ContentsTOP土屋鞄をつくる、たくさんの「ひと」店舗開発部・丸山哲生

建築事務所に7年間勤めた経験を活かし、店舗開発を担当している丸山。
気さくな人柄でテキパキと仕事をこなしながら、
より良い空間のあり方を、日々模索している。
「土屋鞄らしい店舗をめざして」と言う彼には、譲れない、数々のこだわりがあった。
店舗や工房の開発にあたり、全体の指揮を執る、プロジェクトマネージメントという仕事をしています。プロジェクトがプラン通り進むよう、不動産会社、スタッフ、設計事務所などと連絡をとり、調整をしていきます。また店舗のデザインにも関わっていて、土屋鞄のこだわりや想いを設計事務所とともに考えています。思うように進まない時も多いですね。店舗をつくるには、とてもたくさんの人が関わっているので。とにかく連絡を密に取り、たくさん話して、みんなでひとつの目標に向かっていけるよう、努力しています。大変な分、プラン通り進むと、嬉しいですね。
店舗を訪れたお客様に、土屋鞄の魅力がしっかり伝わるよう「土屋鞄らしい店舗」「お客様が商品とともにゆっくりしてもらえる空間」とはどんなものか、日々、考えています。例えば内装で使用する材料を選ぶ際にも、この二つの要素をしっかりと考えた上で選定しています。
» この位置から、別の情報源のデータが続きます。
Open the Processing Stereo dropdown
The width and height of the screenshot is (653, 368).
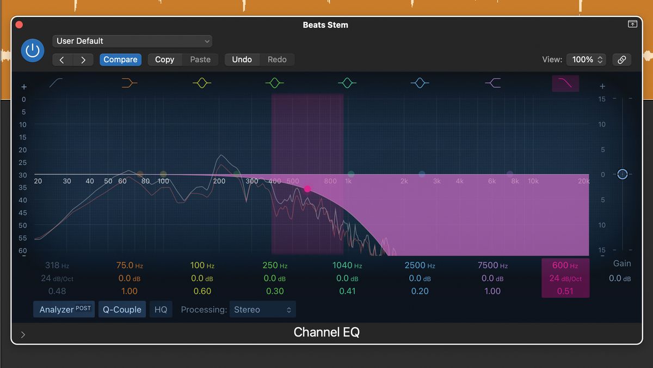[262, 309]
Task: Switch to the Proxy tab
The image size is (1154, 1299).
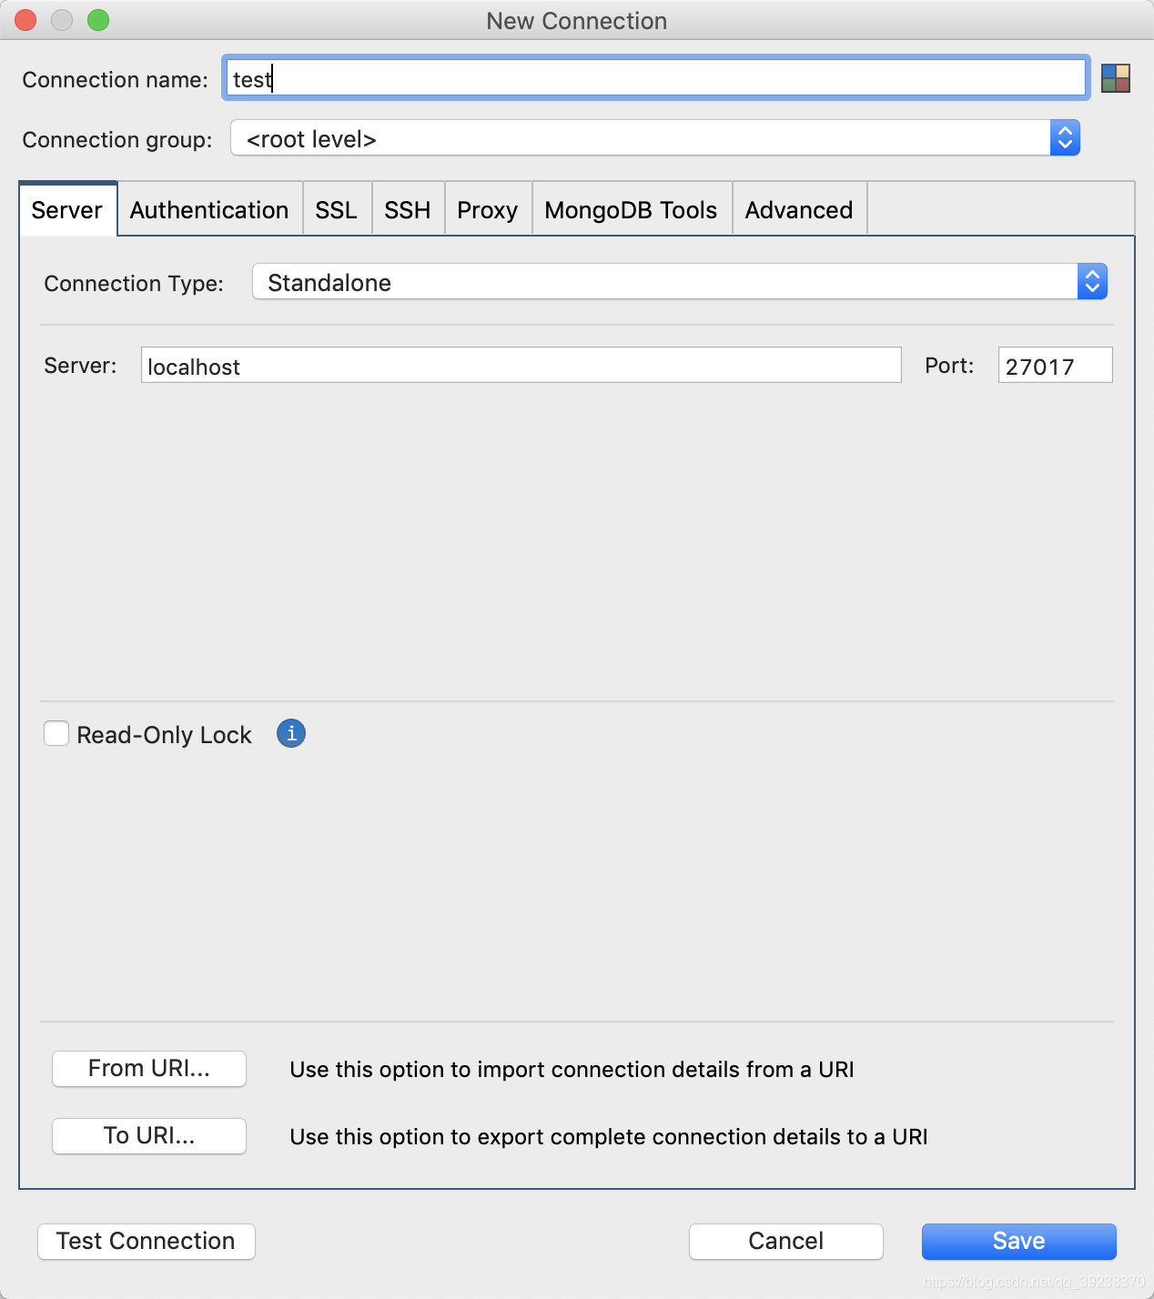Action: (487, 209)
まず「土屋鞄らしさ」の点。土屋鞄がお客様に伝えたい楽しみのひとつに「革の経年変化」があります。そのため素材には木やレンガや漆喰といった、革と同様に経年変化が楽しめるものを選ぶようにしています。月日ととも味わいを深める革製品の魅力を、店舗を通して伝えたいです。 使用する素材が決まったら、今度は商品がしっかり映えるように、色味、塗装、質感を選んでいきます。お客様にしっかり商品を見てもらい、理解した上で選んでもらいたいですね。革の質感や、黒や紺といった、微妙な色の違いが綺麗に見えるよう、商品を実際に置いたりし、じっくり考えるようにしています。
店舗をつくる上でのもうひとつのこだわりとして、内装を街の特色に合わせて変化させています。街の風景に土屋鞄の店舗が自然と融けこみ、上質なんだけど緊張することのない、程よい距離感を演出したいんです。

店舗の内装のコンセプトは、土地の歴史を調べたりして考えています。例えば白金店では、町工場がたくさん建っていたという歴史がありました。そこであえてボルトを剥き出しにしたりして、工場が持つ無骨な雰囲気を演出しています。

決まったものを使い回すのではなく、それぞれの街ごとに内装を一から考え、形にする作業は正直大変です。けれど丁寧な手仕事をコンセプトに据えている土屋鞄の店舗ですので、細かなところまで手を掛けた方が、その想いがしっかりと伝わると思っています。これからもじっくり、ひとつひとつの店舗と向き合っていきたいですね。